**RECORDS FOR THE EXERCISE**

|---|

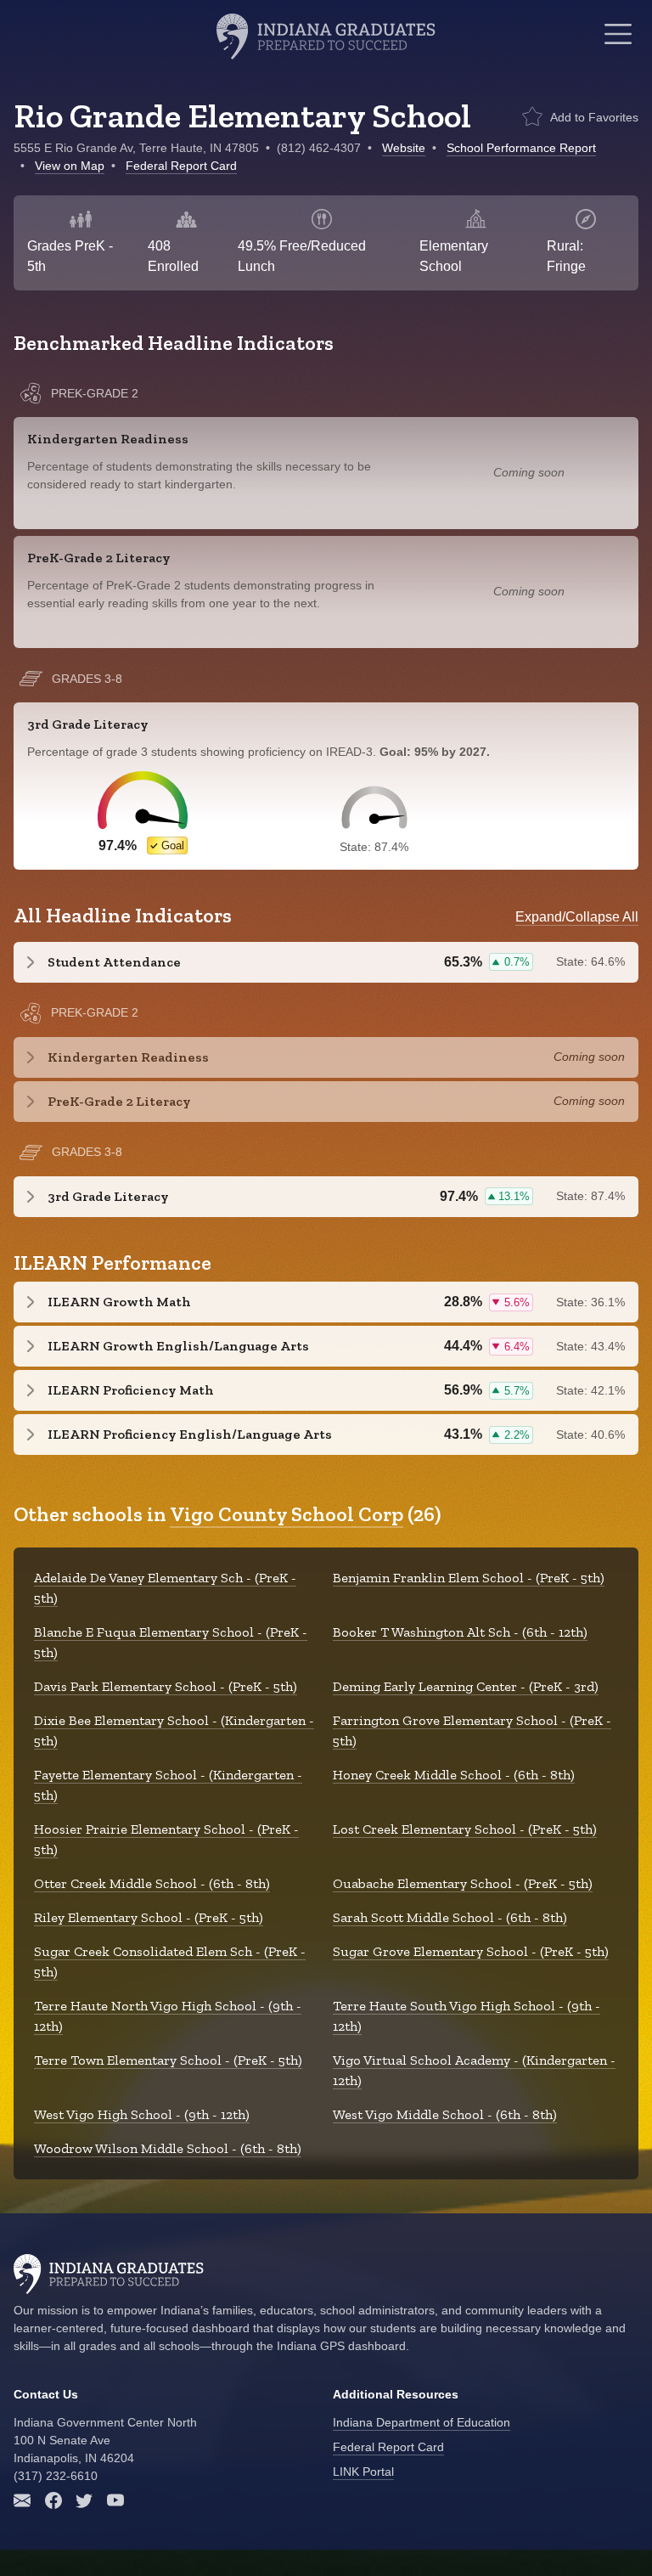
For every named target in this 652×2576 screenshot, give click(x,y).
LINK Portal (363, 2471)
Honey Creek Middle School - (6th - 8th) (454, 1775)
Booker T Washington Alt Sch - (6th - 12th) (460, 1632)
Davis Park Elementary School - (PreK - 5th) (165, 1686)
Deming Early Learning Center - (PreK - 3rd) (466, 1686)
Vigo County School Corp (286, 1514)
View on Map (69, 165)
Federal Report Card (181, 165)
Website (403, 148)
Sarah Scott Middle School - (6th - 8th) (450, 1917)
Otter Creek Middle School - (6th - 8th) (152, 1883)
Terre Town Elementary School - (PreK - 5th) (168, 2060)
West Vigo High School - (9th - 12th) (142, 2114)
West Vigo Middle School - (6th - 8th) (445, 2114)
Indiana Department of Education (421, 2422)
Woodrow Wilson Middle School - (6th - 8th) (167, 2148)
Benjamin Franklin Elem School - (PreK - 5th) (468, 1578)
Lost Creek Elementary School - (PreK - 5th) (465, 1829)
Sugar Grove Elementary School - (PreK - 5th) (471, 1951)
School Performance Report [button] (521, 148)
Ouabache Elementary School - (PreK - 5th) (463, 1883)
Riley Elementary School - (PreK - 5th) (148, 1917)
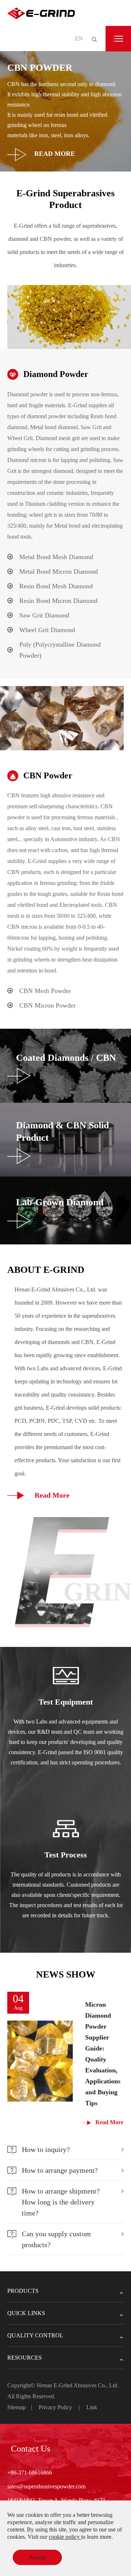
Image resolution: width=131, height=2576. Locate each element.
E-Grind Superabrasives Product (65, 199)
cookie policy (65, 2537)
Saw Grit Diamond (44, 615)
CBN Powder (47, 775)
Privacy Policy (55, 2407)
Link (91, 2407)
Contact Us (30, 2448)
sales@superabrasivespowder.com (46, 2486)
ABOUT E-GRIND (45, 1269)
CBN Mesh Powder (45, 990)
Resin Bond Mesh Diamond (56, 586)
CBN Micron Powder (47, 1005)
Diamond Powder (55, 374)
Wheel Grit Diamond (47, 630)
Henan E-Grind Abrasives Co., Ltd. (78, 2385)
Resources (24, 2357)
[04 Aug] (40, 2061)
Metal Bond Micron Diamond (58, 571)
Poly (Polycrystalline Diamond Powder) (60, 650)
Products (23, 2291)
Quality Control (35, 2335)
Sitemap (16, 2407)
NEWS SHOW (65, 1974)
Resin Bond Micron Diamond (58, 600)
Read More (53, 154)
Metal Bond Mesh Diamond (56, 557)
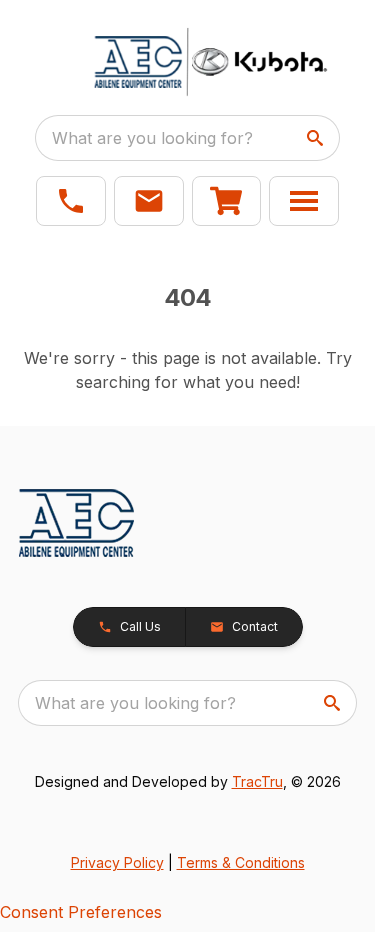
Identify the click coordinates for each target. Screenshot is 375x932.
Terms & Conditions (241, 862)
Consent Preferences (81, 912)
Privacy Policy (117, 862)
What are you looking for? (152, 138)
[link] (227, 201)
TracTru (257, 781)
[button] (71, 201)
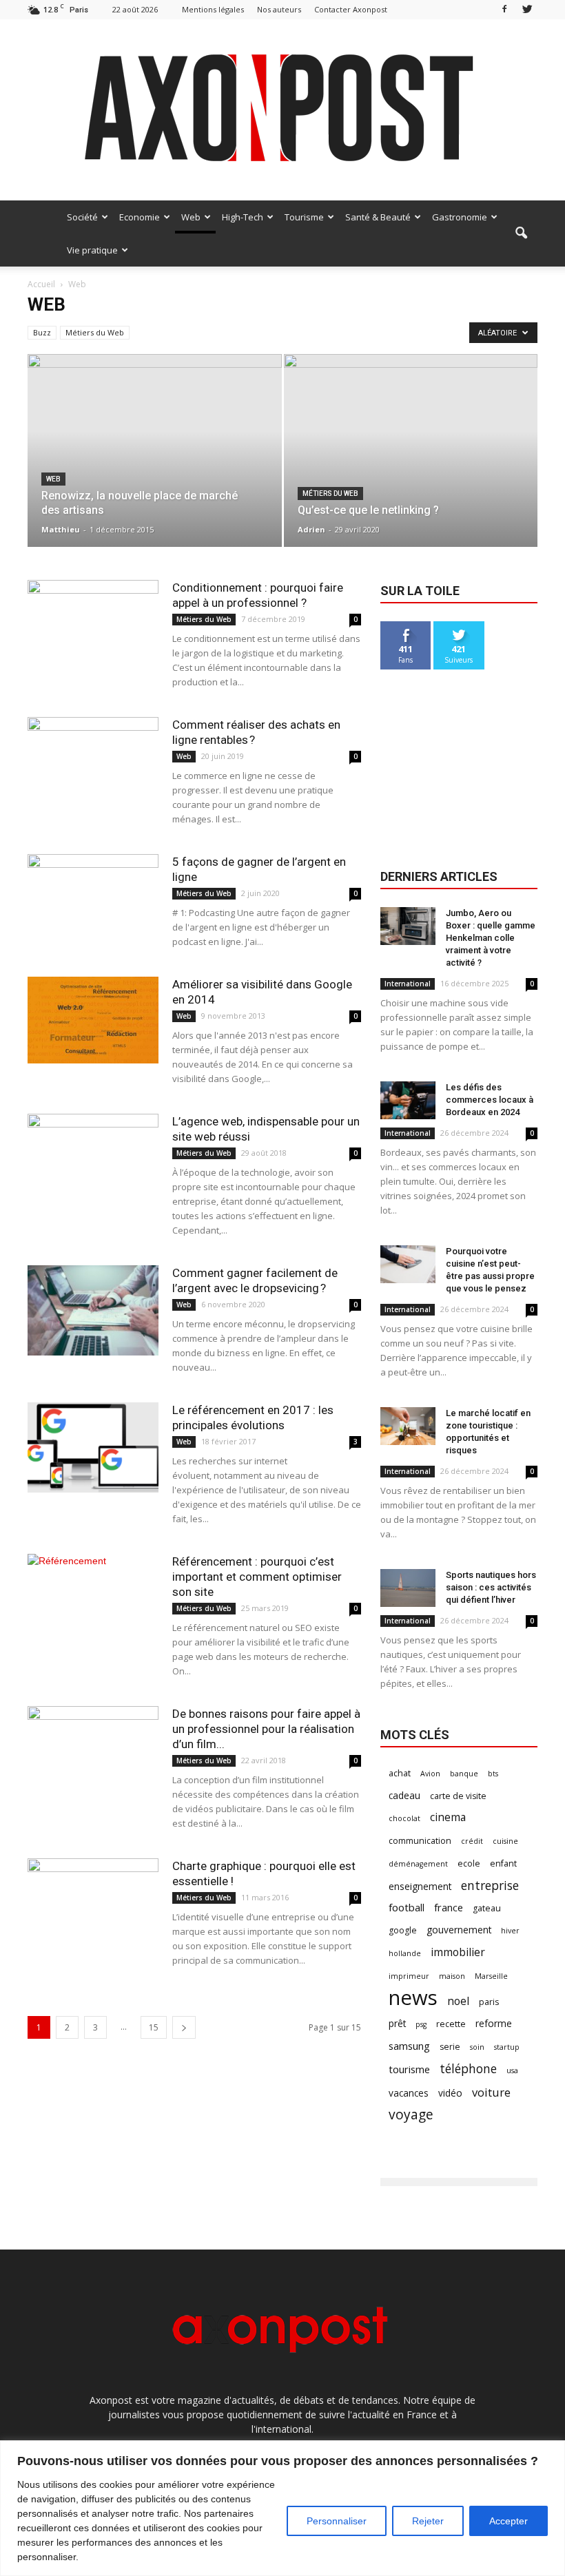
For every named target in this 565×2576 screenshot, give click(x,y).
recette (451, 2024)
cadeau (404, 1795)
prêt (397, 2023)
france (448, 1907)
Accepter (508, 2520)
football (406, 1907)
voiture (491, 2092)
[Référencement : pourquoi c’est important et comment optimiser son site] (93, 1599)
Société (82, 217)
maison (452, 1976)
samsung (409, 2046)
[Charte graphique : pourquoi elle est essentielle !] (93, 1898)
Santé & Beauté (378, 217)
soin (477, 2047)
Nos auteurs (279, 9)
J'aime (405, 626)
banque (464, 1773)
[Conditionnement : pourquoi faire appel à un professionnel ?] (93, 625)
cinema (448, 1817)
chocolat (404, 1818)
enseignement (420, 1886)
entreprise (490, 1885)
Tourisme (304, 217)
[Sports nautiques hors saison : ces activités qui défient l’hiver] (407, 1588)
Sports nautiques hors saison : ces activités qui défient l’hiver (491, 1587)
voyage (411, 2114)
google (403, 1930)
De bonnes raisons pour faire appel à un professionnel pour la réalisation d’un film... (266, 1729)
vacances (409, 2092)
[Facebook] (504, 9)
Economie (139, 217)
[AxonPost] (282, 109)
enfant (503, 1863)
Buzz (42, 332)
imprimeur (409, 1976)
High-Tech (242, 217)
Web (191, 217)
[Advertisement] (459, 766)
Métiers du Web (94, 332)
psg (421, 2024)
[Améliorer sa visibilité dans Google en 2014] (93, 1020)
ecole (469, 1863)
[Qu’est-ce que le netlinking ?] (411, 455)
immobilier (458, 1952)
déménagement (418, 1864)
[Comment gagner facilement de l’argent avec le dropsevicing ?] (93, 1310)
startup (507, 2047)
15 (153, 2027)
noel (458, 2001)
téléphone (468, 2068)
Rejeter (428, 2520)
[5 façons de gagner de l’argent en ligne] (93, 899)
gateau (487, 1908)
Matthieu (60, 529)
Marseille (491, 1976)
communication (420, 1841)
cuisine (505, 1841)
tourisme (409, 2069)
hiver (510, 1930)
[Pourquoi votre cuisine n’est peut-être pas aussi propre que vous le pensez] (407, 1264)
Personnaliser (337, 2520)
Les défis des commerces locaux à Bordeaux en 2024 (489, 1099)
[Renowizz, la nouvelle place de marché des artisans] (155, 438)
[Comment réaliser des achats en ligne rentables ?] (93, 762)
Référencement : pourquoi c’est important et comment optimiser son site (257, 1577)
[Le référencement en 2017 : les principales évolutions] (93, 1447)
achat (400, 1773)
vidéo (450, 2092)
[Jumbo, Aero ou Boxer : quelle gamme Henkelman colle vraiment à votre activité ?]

|---|

**AIM OF THE TASK**
In the answer, repeat exactly the lines from the top of the entries above through the line with "Website (403, 148)", and leave pictures out of it.

**RESULT FOR THIS TASK**
For every named target in this 652×2576 screenshot, give click(x,y).
LINK Portal (363, 2471)
Honey Creek Middle School - (6th - 8th) (454, 1775)
Booker T Washington Alt Sch - (6th - 12th) (460, 1632)
Davis Park Elementary School - (PreK - 5th) (165, 1686)
Deming Early Learning Center - (PreK - 3rd) (466, 1686)
Vigo County School Corp (286, 1514)
View on Map (69, 165)
Federal Report Card (181, 165)
Website (403, 148)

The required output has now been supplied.